The death of General David Majur Dak, Friday March 7 in Nasir, in the state of Haut-Nil (northeast), will it plunge South Sudan into a new civil war? Injured three days earlier when taking the government garrison by the “White Army”a naked militia deemed close to the opposition movement of the vice-president Riek Machar, the officer had refused to surrender. With a few dozen soldiers, he had resisted, refugee inside his armored vehicle, while waiting to be rescued by the United Nations. He finally died, as well as an employee of the UN, when he was about to be evacuated by helicopter.

The United Nations Mission in South Sudan (Minuss) denounced what “Could constitute a war crime”, requested an investigation and called “All actors to refrain from any new violence”. “It is essential that the parties respect their commitment to maintain the ceasefire and to protect the integrity of the peace agreement”, plead the UN.

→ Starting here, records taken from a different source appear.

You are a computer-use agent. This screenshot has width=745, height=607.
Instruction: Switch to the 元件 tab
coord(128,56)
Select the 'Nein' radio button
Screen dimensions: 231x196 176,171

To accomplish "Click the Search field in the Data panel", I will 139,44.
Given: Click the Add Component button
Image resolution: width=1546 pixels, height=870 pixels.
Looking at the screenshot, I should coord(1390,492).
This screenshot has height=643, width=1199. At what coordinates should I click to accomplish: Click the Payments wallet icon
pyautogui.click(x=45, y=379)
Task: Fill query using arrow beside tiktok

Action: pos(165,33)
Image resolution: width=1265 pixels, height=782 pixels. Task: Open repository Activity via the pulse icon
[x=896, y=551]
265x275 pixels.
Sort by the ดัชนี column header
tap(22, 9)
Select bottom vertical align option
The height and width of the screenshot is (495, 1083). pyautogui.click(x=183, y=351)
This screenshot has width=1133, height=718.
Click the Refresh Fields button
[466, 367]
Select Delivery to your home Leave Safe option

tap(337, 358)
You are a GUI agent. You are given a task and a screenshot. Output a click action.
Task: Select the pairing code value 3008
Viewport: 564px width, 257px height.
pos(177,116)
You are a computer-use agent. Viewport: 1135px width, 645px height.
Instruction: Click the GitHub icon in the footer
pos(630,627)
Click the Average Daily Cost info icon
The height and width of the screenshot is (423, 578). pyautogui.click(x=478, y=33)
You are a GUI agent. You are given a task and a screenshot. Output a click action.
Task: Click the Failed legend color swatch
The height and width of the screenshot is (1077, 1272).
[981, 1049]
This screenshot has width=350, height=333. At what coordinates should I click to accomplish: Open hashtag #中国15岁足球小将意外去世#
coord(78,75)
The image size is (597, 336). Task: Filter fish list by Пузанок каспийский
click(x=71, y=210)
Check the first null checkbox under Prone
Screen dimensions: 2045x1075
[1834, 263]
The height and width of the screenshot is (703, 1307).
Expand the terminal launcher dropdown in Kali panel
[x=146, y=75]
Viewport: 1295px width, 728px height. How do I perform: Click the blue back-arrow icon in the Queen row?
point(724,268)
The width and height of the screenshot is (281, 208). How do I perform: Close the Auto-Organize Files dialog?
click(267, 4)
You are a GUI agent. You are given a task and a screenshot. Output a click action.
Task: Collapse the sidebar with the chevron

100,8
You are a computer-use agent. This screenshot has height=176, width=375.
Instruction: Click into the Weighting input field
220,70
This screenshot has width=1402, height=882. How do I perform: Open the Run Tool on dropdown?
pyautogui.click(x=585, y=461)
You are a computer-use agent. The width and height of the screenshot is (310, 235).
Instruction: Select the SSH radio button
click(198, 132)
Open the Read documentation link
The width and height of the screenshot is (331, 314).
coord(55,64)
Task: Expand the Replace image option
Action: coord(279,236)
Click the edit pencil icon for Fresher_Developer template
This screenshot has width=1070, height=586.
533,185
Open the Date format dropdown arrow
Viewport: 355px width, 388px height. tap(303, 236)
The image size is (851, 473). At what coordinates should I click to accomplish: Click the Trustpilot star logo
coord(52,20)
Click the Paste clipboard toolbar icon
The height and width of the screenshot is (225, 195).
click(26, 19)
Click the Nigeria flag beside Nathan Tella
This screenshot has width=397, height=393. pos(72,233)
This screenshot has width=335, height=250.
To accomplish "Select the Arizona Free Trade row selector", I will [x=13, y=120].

Signed in 2018 between President Salva Kiir and his rival Riek Machar as well as other opposition forces, this agreement was intended to put an end to the civil war started in 2013, two years after the independence of the youngest country in the world. The conflict left at least 400,000 dead, but the agreement was only very partially implemented. The creation of the necessary unified forces (NUF), an army made up of government forces and opposition, did not succeed, when it was one of the flagship measures of it.